MCE-IRL#
Reference PDF: papers/econirl_package/primers/mce_irl/mce_irl.pdf.
MCE-IRL learns reward parameters by matching expert feature expectations under the maximum causal entropy policy. It is part of the 12-estimator known-truth validation suite.
Validation Status#
Pass. The gated artifact is generated by
papers/econirl_package/primers/mce_irl/mce_irl_run.py from the shared
known-truth harness. It validates the low-level MCEIRLEstimator directly with
known transitions and known action-dependent reward features.
The primary cell is mce_low_high_reward: 25 states, 3 actions, 8
action-dependent reward features, 3,000 individuals, and 100 periods.

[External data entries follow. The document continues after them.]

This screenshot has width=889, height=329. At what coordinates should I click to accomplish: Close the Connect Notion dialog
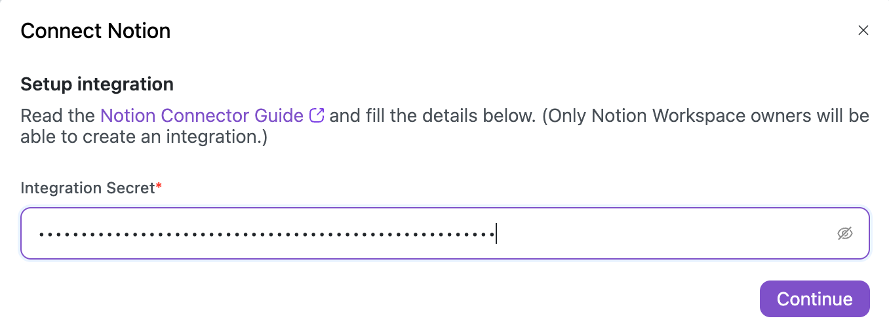pos(863,30)
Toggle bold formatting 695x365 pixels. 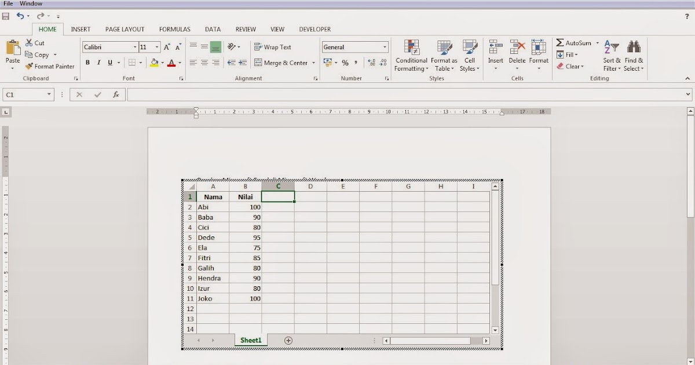(87, 62)
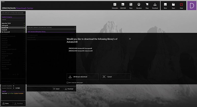Close the download confirmation dialog with X
Viewport: 197px width, 107px height.
[130, 39]
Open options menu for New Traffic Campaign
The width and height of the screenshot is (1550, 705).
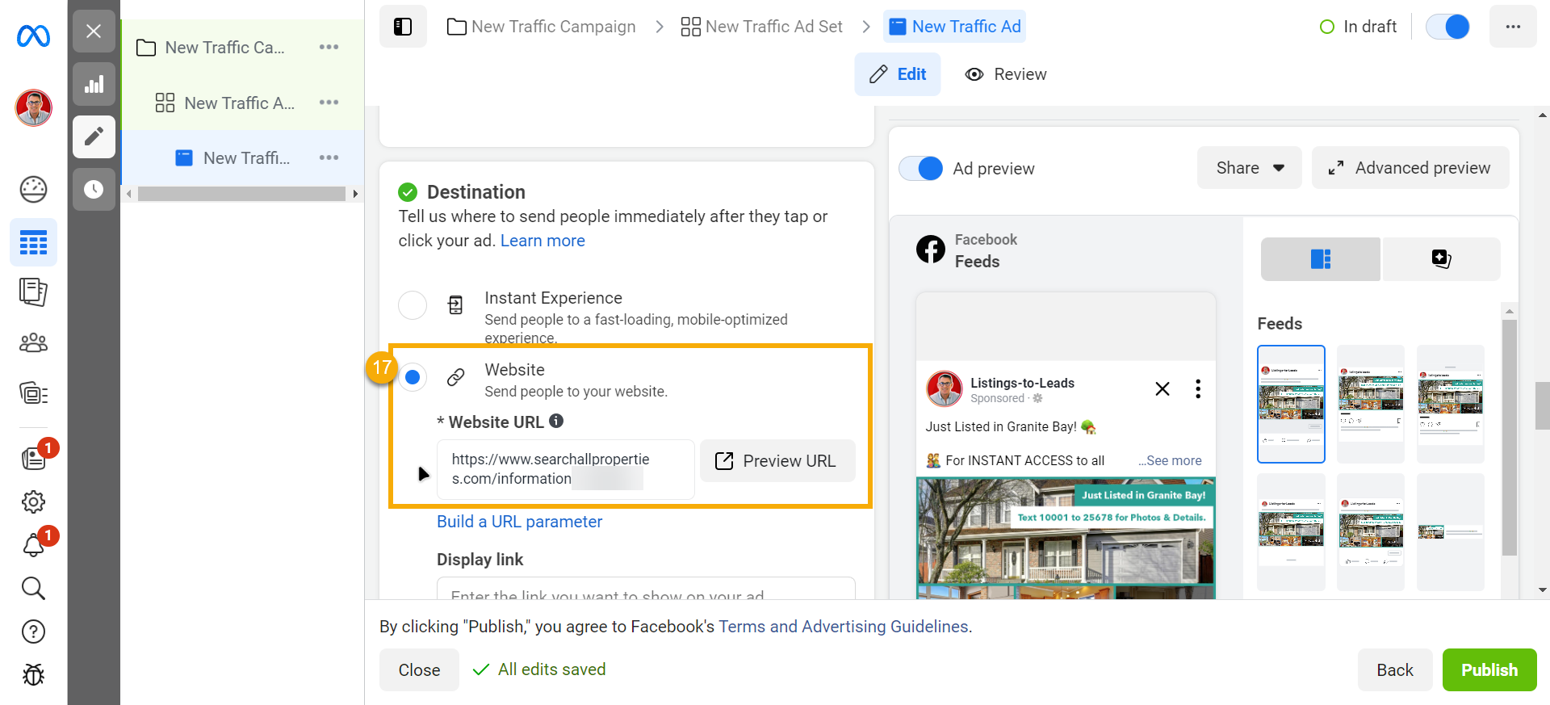point(329,48)
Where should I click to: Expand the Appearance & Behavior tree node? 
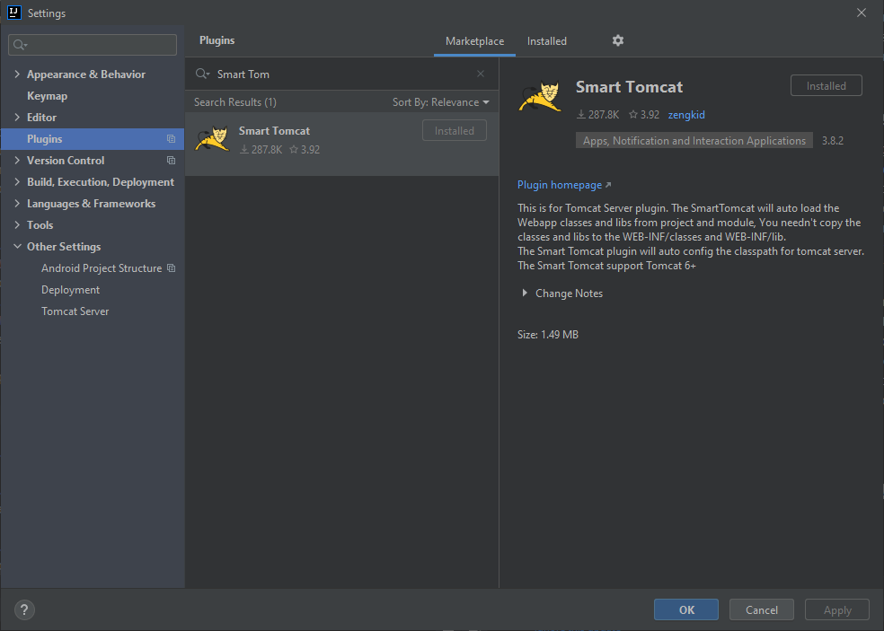tap(17, 74)
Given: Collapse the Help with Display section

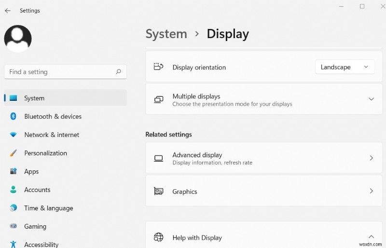Looking at the screenshot, I should (x=371, y=237).
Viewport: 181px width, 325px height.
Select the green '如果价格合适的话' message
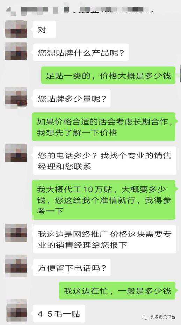pos(104,127)
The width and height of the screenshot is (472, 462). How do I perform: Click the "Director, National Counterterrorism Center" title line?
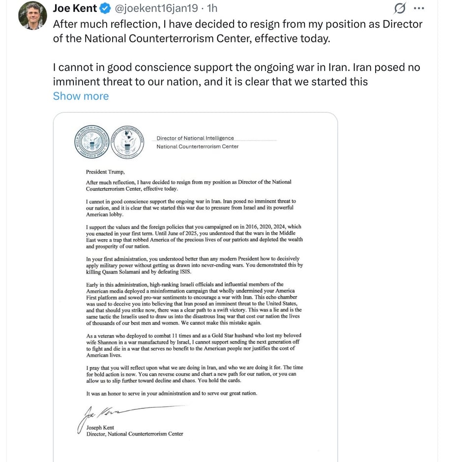click(134, 434)
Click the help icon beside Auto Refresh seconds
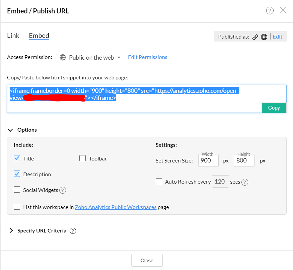 coord(245,182)
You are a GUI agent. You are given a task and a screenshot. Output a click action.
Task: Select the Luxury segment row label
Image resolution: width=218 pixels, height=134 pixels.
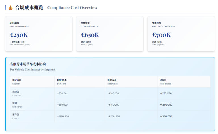tap(16, 116)

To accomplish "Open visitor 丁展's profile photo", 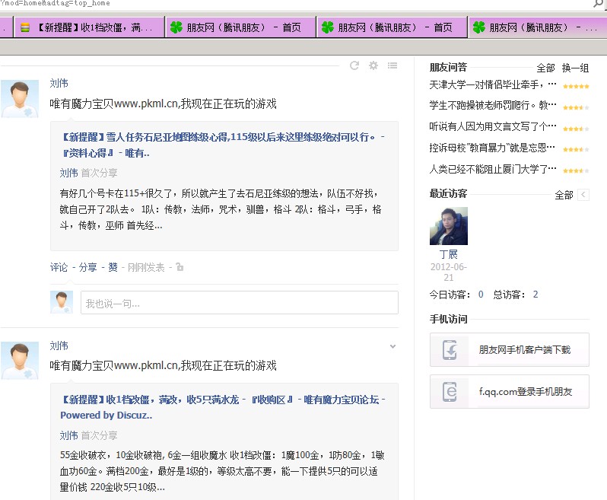I will [449, 226].
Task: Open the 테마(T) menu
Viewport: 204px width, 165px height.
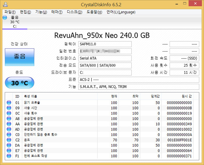Action: coord(57,12)
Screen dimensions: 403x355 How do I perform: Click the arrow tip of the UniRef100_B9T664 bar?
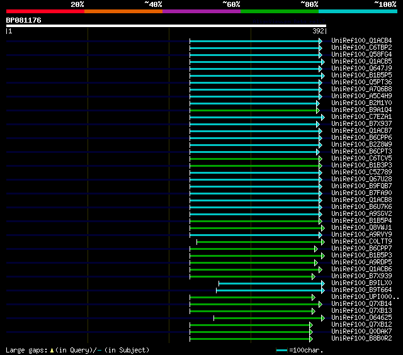[322, 290]
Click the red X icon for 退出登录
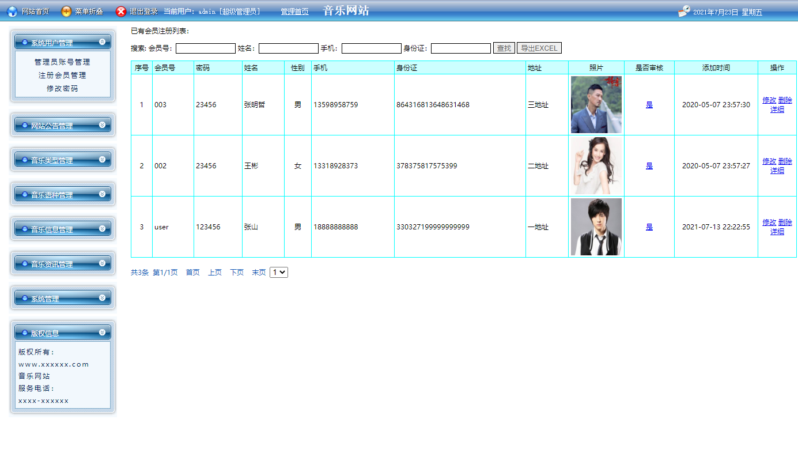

It passes
10/10 gates: feature residual, occupancy moment residual, normalized reward
RMSE, policy TV, normalized value RMSE, normalized Q RMSE, and Type A/B/C
counterfactual regret.
Reward, value, and Q metrics use the standard IRL location-and-scale normalization before RMSE is computed. Policy and counterfactual gates are not normalized. Raw parameter cosine is not used as a MCE-IRL validation gate.
Usage Scope#
Use MCE-IRL when transitions are known or supplied and the reward features are
explicit. For multi-action structural recovery, pass a RewardSpec to fit()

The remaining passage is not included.